**Task objective:**
Your copy must hold all of the data below, unchanged and without images.

**Source records:**

%%

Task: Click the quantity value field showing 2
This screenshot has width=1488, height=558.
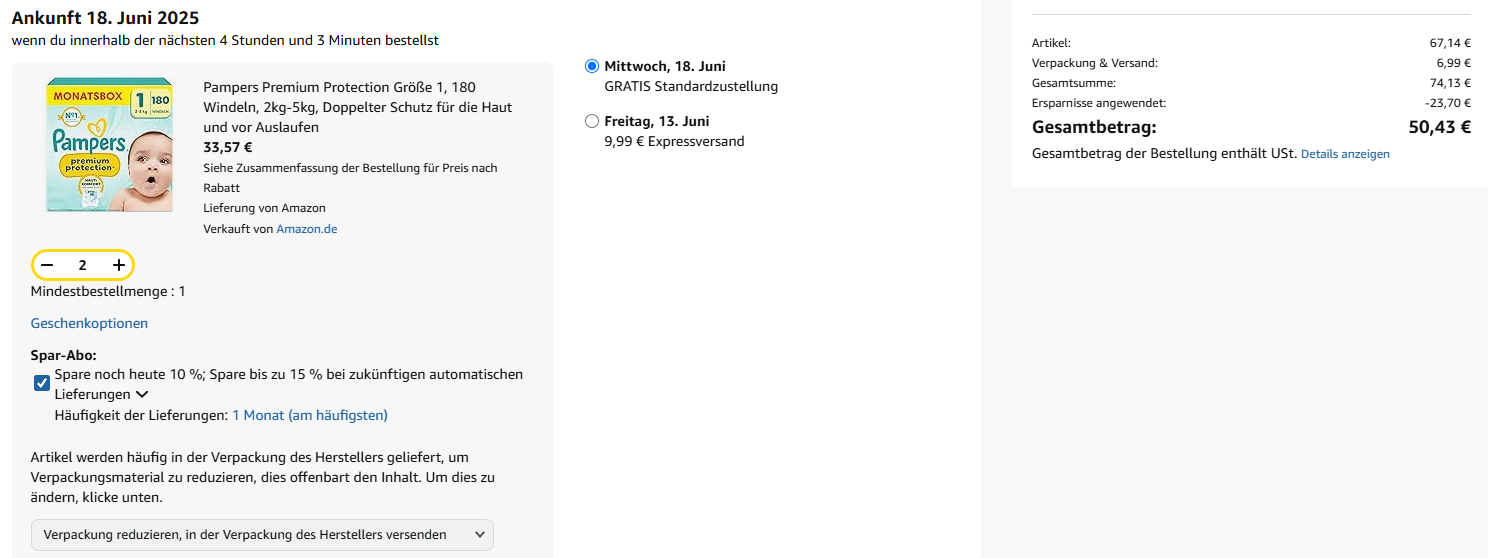Action: click(x=83, y=265)
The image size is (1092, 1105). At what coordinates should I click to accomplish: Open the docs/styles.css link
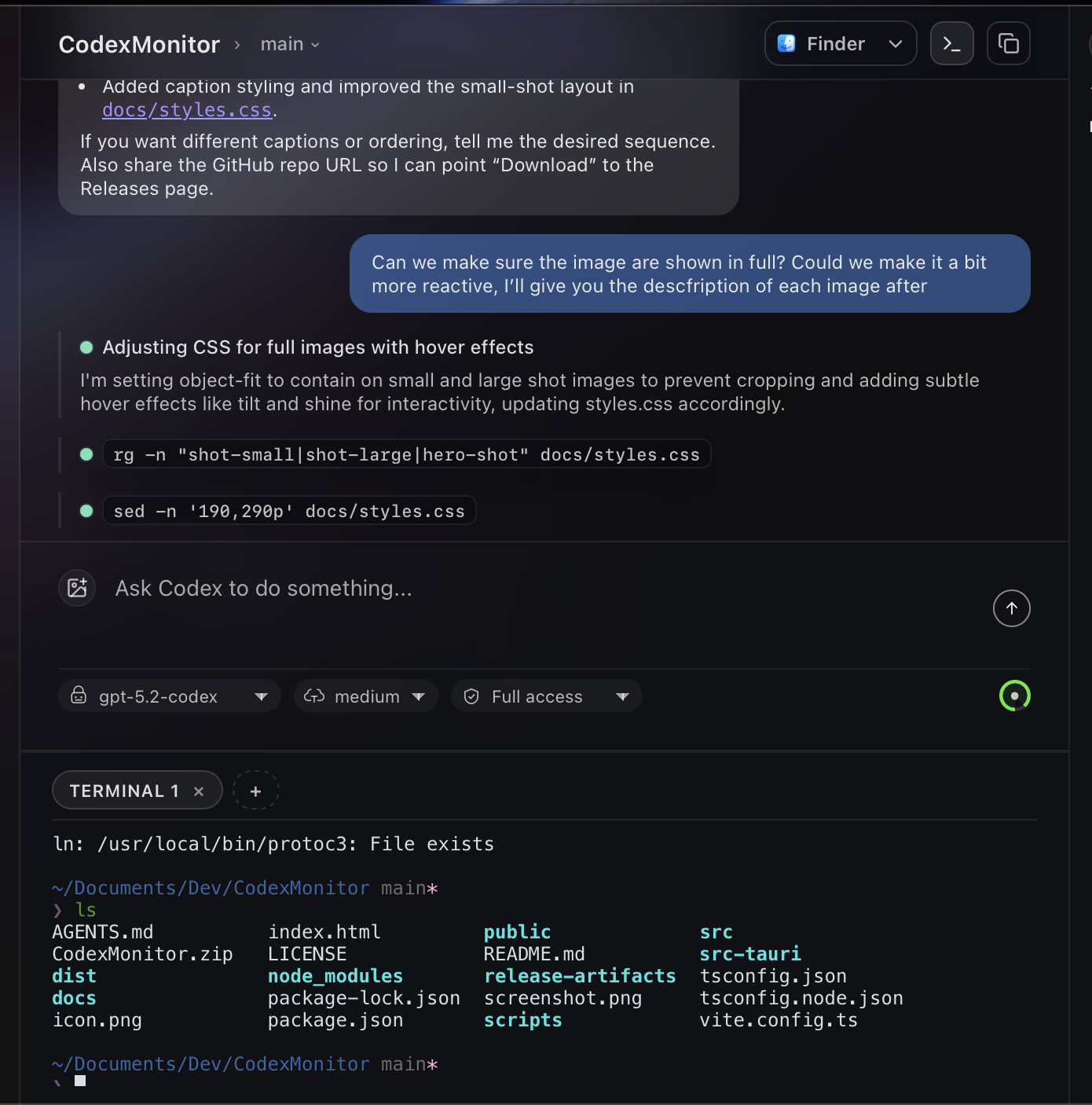(x=186, y=110)
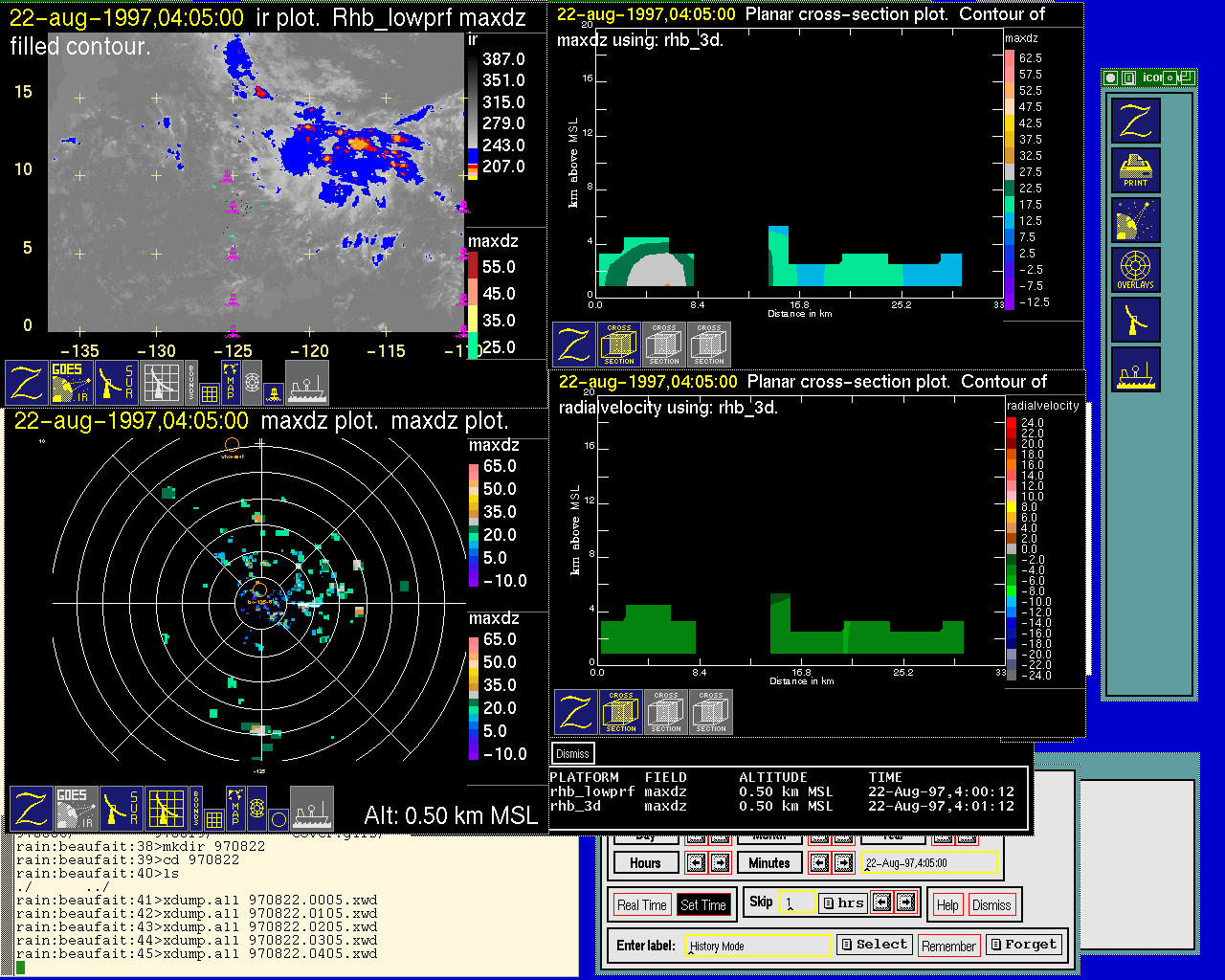
Task: Open the OVERLAYS icon in the icon bar
Action: 1135,270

%%

**Exercise output:**
Task: Click the quantity value field showing 2
This screenshot has width=1488, height=558.
Action: click(x=83, y=265)
The image size is (1092, 1105). At what coordinates should I click to accomplish: Open the docs/styles.css link
(x=186, y=110)
Task: Open the OVERLAYS icon in the icon bar
Action: 1135,270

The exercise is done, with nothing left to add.